Minimizing marine pollution transfer via ballast water: AOP-based chemical decontamination, efficiency comparison, and LCA study

Ballast water is a relevant vector for the dissemination of chemical and microbiological pollutants, raising concerns about its environmental impact on marine ecosystems; in this context, advanced oxidation processes (AOPs) is a promising alternative despite the high salinity of seawater.

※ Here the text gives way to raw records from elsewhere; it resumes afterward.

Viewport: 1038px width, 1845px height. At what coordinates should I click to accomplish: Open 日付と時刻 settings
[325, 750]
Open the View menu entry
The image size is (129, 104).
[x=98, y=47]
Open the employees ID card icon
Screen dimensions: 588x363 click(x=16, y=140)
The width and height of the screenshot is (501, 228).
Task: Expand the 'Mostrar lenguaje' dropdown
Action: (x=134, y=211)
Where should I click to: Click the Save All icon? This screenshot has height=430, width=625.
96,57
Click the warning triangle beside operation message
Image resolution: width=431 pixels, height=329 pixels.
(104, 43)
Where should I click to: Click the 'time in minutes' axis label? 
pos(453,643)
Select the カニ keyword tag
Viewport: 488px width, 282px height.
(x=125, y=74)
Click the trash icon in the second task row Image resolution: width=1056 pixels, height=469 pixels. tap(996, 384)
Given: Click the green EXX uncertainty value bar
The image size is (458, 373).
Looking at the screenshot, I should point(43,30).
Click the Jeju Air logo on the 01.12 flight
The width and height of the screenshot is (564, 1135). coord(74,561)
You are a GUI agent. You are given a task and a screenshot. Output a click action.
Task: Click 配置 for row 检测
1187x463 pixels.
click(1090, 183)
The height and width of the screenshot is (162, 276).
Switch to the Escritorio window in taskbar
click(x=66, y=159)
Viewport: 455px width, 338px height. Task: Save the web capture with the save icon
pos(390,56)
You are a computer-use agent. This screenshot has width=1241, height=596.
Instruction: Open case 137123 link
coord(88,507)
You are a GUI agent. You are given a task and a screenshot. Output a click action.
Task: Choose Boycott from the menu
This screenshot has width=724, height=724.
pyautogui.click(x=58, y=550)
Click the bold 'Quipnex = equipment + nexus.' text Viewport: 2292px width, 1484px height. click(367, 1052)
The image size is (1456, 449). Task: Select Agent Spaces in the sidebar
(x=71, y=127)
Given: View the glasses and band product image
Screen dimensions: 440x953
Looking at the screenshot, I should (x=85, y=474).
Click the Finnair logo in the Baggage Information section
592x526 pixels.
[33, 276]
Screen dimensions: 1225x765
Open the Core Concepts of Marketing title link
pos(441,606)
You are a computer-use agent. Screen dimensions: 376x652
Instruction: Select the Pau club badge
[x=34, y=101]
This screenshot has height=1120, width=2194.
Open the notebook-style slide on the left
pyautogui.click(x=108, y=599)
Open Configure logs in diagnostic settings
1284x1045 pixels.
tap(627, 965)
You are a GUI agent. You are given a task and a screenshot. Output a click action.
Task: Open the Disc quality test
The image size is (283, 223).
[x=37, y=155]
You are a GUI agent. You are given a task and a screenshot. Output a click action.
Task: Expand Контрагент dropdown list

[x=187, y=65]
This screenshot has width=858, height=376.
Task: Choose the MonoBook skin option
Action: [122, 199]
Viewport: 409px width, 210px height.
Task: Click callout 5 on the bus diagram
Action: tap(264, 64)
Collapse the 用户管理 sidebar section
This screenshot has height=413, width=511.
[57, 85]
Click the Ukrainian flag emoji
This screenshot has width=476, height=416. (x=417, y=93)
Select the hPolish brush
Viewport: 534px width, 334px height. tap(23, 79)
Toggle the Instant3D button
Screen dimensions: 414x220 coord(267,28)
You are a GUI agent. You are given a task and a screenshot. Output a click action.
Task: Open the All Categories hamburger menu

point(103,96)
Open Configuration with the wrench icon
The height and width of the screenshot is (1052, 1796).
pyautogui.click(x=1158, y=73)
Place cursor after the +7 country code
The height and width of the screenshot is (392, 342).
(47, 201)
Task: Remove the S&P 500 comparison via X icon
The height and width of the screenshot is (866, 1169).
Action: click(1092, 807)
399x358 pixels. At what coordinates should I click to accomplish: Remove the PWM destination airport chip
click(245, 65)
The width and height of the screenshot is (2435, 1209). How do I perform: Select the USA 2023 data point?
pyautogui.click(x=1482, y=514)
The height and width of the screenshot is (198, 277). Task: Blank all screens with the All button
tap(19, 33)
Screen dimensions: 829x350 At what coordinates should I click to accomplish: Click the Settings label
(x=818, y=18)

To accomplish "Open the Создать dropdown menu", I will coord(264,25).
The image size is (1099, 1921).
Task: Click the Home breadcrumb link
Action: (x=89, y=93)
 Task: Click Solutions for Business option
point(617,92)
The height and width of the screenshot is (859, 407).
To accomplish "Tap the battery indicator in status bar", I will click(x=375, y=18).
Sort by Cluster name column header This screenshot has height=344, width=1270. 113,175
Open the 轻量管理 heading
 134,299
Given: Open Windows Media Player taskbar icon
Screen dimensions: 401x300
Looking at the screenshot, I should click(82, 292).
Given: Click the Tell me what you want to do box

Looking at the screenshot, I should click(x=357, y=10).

This study evaluates the performance of several AOPs (UVC, UVC/H2O2, UVC-driven photo-Fenton, O3, O3/UVC, and VUV irradiation) for the degradation of a representative mixture of six contaminants (phthalic acid, dihydroxybenzophenone, 2,4-dinitrophenol, bisphenol A, pentachlorophenol, and benzylparaben) in real matrices. Highest removal rates were obtained by ozone, reaching 100% of pollutant removal in less than 15 min; additionally, VUV and UVC/photo-Fenton showed good efficiency even in saline waters (80 – 90% removal), although longer irradiation times were required. A comprehensive life cycle assessment (LCA) was performed to compare the environmental sustainability of each treatment, which revealed that energy and reagent consumption were the key parameters. Significantly, VUV showed the lowest environmental impact in the scenario that involves using the excess of energy from the ship engines and N2 reuse (decreasing 2 – 3 orders of magnitude between scenarios, c.a. 6.2·10−6 g CO2 eq). The integration of avoided toxicity analysis further confirmed the environmental benefits of treating ballast water. These findings support the implementation of photochemical AOPs as on-board ballast water treatment strategies, balancing efficacy and environmental sustainability.